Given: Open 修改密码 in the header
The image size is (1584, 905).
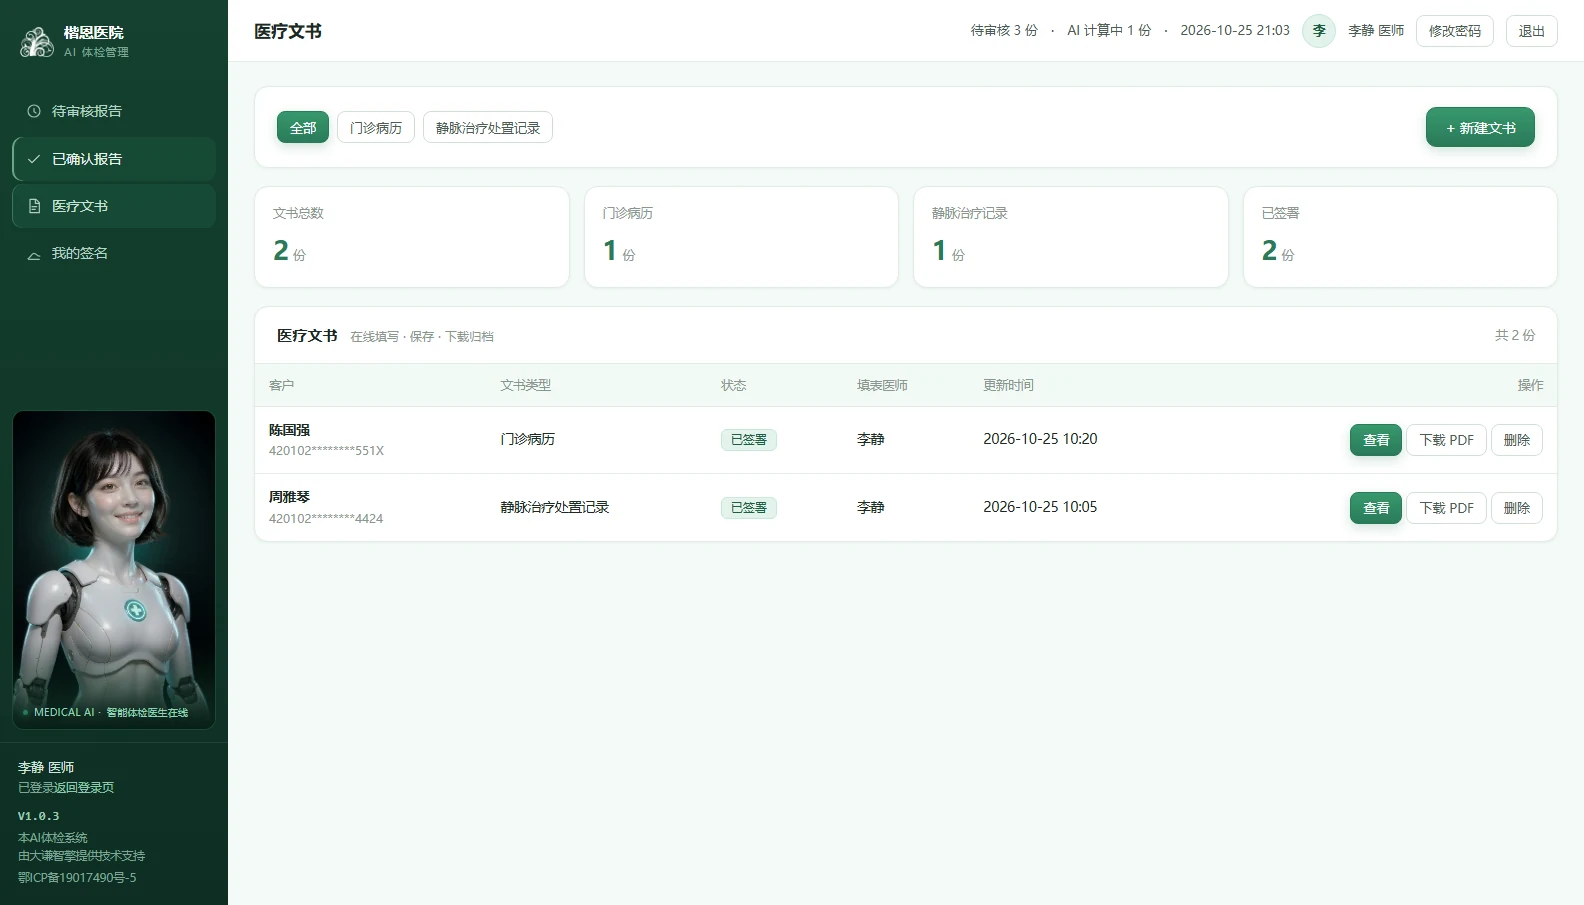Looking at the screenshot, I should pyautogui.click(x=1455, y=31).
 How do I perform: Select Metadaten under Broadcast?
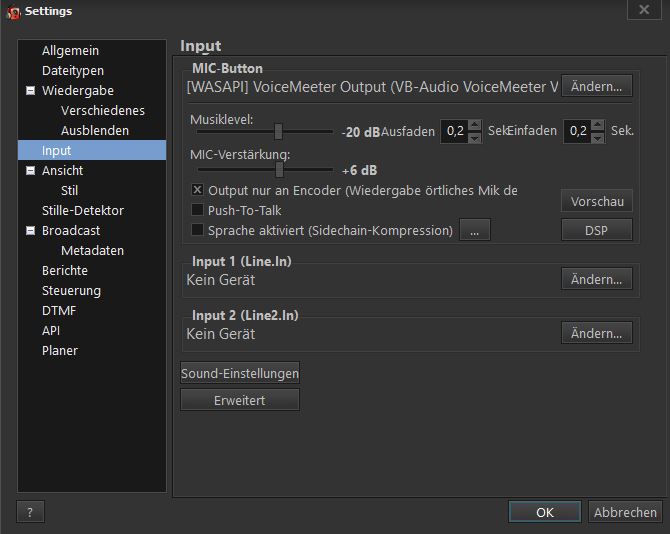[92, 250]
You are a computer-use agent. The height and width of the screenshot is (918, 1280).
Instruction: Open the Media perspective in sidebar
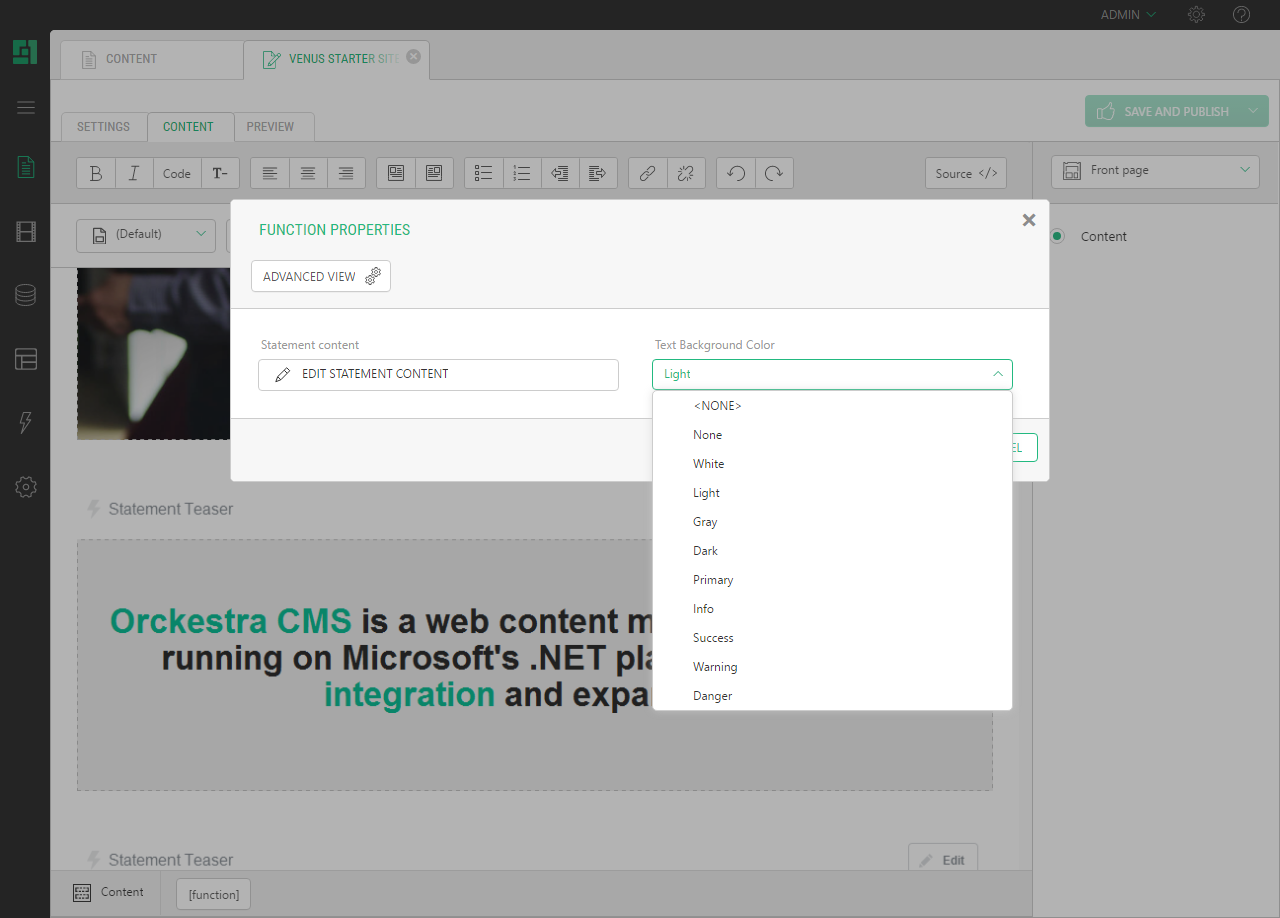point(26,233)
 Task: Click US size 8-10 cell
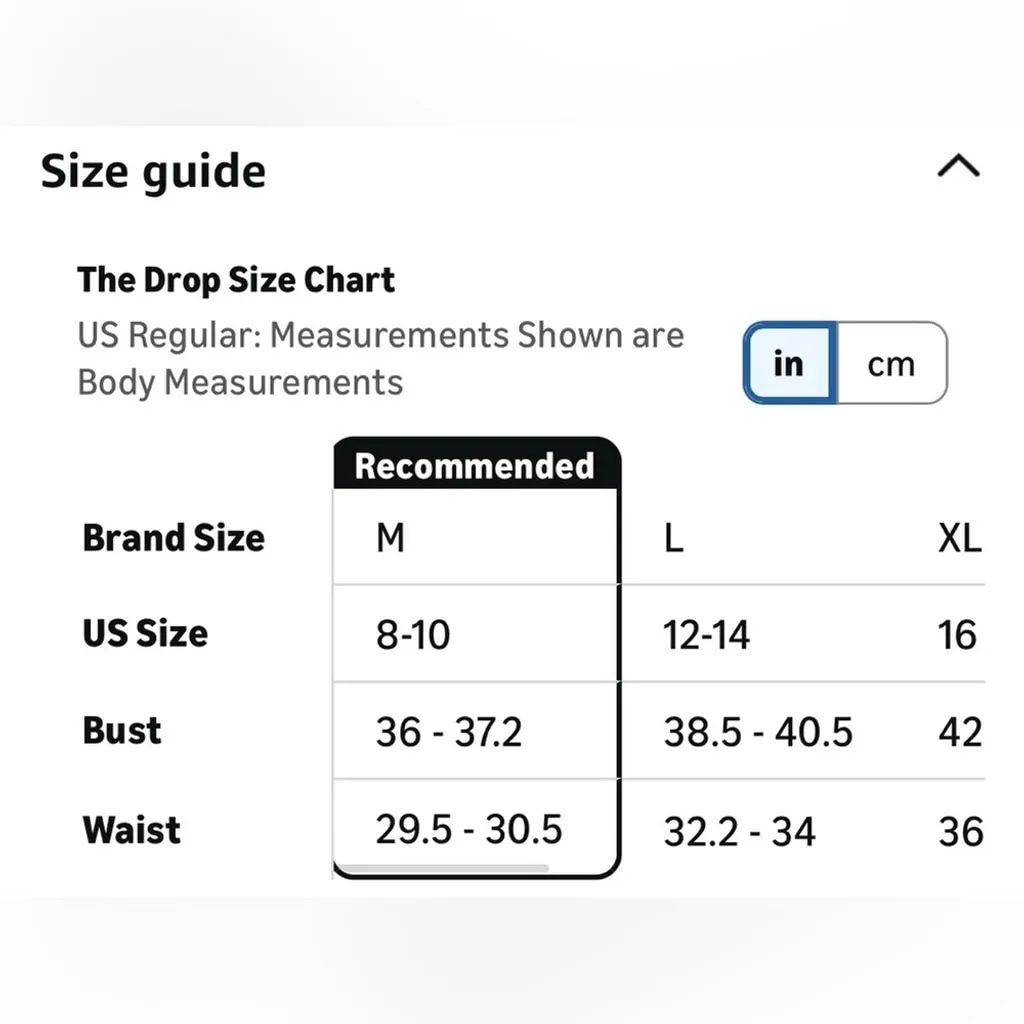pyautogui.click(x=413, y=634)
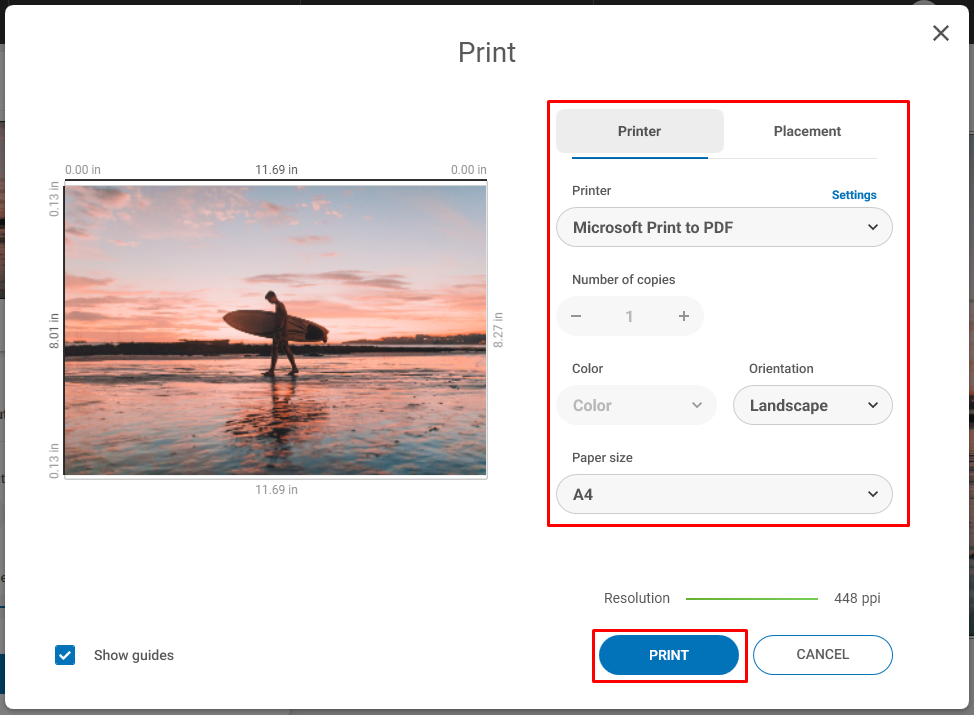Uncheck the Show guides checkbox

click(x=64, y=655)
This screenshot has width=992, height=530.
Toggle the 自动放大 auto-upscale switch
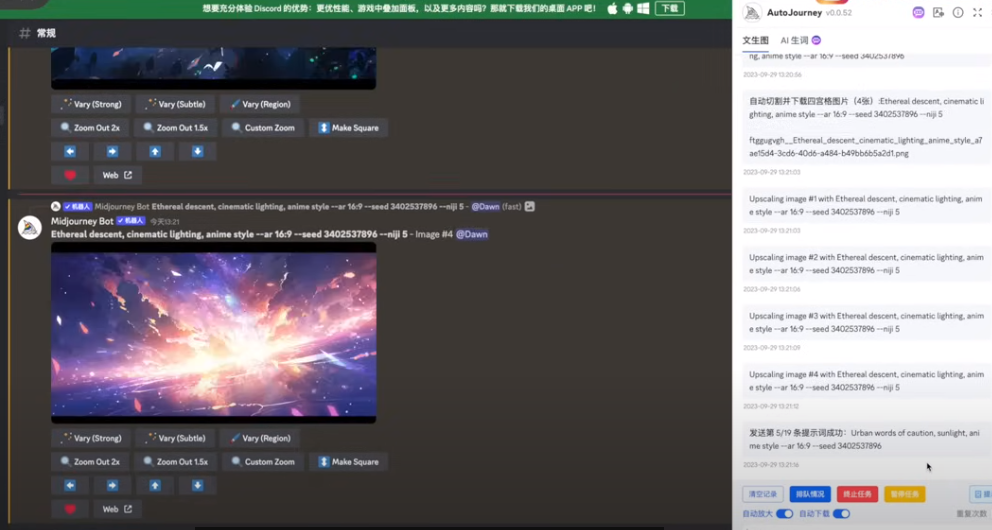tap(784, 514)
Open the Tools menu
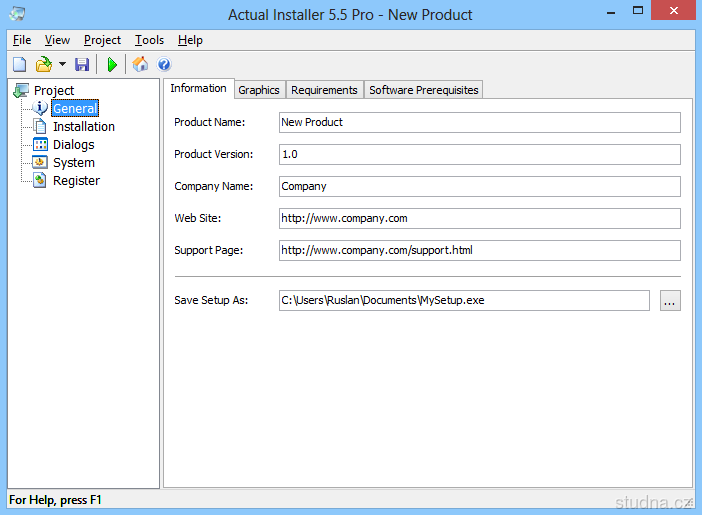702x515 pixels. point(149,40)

_TASK TO CARRY OUT:_ Repeat the records exactly, without the pictures.

_ANSWER BOX:_
Given: Open 修改密码 in the header
The image size is (1584, 905).
Looking at the screenshot, I should pyautogui.click(x=1455, y=31).
 How do I perform: Select Metadaten under Broadcast?
[92, 250]
You are a computer-use agent. The height and width of the screenshot is (918, 1280).
Instruction: Open the Media perspective in sidebar
point(26,233)
 Task: Click US size 8-10 cell
pyautogui.click(x=413, y=634)
Uncheck the Show guides checkbox

click(x=64, y=655)
This screenshot has width=992, height=530.
Toggle the 自动放大 auto-upscale switch
tap(784, 514)
Open the Tools menu
702x515 pixels. point(149,40)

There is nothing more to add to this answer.